Automatic Number plate recognition is a computer vision practice that allows devices to read license plates of the vehicles quickly and automatically
Automatic Number plate recognition has a wide range of use cases in the real time world applications.
To Detect License plates of Vehicles entering and leaving Campus.
To Create a real time dataset of Number Plates captured at different Environmental Conditions .
To Maintain log of Vehicle Number Plates entering or leaving the campus including time in and time out
For Training the model:
This Dataset contains 433 images with annotations of the license plates of the cars in the image
Link : https://www.kaggle.com/andrewmvd/car-plate-detection
For Testing the model:
This Dataset contains 200 images of cars with license plates and annotations.
Link : https://drive.google.com/file/d/1QAFdt5Mq8X6fZud7kdsjaJbJfSXrsFse/view?usp=sharing
Saving the Video/photos from the CCTV to local PC for future evaluation and use cases is done by adding the CCTV running port as a trusted site.
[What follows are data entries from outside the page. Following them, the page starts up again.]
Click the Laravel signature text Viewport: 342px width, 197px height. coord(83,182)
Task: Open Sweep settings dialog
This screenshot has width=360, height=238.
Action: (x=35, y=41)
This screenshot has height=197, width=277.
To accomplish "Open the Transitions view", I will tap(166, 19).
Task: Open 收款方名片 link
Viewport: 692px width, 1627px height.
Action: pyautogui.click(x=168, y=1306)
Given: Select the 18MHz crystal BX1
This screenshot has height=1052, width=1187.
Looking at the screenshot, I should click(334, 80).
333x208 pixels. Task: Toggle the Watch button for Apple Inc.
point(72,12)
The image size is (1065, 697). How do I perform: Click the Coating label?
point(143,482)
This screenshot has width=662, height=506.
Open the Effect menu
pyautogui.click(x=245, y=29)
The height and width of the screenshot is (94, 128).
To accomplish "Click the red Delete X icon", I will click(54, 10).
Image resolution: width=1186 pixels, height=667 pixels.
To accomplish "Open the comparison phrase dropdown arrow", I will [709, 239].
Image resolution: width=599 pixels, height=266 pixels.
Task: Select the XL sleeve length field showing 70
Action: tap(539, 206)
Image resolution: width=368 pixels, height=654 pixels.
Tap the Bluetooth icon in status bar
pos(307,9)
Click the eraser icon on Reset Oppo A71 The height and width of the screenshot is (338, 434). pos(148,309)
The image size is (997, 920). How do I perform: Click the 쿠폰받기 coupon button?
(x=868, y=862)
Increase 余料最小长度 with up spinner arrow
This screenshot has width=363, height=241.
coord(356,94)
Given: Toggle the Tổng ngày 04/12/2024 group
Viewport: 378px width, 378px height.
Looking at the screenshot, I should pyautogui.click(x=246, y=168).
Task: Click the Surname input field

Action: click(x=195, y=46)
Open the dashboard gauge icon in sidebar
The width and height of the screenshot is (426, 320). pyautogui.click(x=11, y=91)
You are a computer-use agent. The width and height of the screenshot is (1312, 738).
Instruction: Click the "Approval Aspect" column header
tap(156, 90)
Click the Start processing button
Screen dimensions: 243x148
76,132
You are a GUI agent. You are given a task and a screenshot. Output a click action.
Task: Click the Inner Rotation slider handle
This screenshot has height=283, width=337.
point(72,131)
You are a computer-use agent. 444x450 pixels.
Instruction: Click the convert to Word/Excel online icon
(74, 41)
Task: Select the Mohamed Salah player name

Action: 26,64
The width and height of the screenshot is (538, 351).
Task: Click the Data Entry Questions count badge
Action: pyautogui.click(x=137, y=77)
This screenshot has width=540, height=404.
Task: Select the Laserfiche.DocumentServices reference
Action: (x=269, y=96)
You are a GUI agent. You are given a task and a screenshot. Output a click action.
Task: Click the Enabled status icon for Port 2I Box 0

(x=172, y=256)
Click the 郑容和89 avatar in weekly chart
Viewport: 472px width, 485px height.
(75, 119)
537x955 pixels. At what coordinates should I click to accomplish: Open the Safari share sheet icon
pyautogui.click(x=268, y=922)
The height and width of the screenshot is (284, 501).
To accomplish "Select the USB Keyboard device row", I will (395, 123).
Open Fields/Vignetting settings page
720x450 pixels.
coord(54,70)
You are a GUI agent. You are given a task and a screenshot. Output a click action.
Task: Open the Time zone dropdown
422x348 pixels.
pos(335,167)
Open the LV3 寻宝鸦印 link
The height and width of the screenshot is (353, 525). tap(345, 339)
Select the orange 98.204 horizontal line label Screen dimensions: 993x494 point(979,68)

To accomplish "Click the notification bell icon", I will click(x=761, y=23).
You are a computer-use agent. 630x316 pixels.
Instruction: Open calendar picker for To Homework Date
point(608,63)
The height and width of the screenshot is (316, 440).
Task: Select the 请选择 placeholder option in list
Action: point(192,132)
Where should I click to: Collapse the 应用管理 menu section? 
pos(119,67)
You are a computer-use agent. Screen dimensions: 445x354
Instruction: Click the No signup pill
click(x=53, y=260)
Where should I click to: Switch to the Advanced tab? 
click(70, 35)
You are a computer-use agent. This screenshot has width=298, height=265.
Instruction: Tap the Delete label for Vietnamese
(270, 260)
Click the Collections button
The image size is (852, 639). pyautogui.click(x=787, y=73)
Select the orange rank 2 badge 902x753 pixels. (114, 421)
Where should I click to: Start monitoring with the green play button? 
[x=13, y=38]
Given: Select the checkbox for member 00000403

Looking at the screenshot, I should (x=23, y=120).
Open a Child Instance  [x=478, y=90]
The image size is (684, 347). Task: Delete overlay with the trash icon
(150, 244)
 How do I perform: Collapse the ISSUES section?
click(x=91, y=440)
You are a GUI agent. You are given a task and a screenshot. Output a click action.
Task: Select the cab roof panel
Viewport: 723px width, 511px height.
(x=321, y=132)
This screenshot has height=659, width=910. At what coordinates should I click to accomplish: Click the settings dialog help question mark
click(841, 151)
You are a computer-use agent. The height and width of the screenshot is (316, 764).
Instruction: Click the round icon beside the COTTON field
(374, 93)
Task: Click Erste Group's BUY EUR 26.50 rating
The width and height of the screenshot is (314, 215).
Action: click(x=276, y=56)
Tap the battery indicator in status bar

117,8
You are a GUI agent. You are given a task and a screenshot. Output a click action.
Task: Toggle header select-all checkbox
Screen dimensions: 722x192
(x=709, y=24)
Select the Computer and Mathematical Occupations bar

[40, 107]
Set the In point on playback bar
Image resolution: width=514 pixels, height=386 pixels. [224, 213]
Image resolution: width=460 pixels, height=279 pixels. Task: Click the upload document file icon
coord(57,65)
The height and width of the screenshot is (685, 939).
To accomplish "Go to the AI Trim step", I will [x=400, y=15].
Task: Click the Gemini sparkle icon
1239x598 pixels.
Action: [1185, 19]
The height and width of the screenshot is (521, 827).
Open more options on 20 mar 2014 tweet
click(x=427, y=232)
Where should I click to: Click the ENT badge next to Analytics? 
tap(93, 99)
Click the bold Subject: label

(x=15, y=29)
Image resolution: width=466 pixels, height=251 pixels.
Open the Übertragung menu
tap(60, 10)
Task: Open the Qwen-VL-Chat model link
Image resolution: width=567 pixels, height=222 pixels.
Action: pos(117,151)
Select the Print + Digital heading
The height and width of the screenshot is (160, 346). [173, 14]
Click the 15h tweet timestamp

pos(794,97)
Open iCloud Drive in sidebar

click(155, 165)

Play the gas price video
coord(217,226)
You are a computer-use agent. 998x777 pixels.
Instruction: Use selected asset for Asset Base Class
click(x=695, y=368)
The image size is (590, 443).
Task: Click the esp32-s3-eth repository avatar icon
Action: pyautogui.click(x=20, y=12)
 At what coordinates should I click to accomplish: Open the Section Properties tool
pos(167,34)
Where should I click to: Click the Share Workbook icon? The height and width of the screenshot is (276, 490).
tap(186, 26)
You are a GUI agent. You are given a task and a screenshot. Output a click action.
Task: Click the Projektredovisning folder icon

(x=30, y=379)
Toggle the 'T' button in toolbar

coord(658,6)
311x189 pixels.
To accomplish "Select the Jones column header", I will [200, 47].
Lag between the Python window and the feed from the CCTV which causes to break the model is rectified by skipping the frames
Text Extraction from the Licence plate is optimised in such a way that most of time it neglects the un-wanted text in the Licence plate.
Skipping frames in saved video works fine, but just skipping frames in the real time feed not solved all problems, this is solved by reading the feed from CCTV 2 times.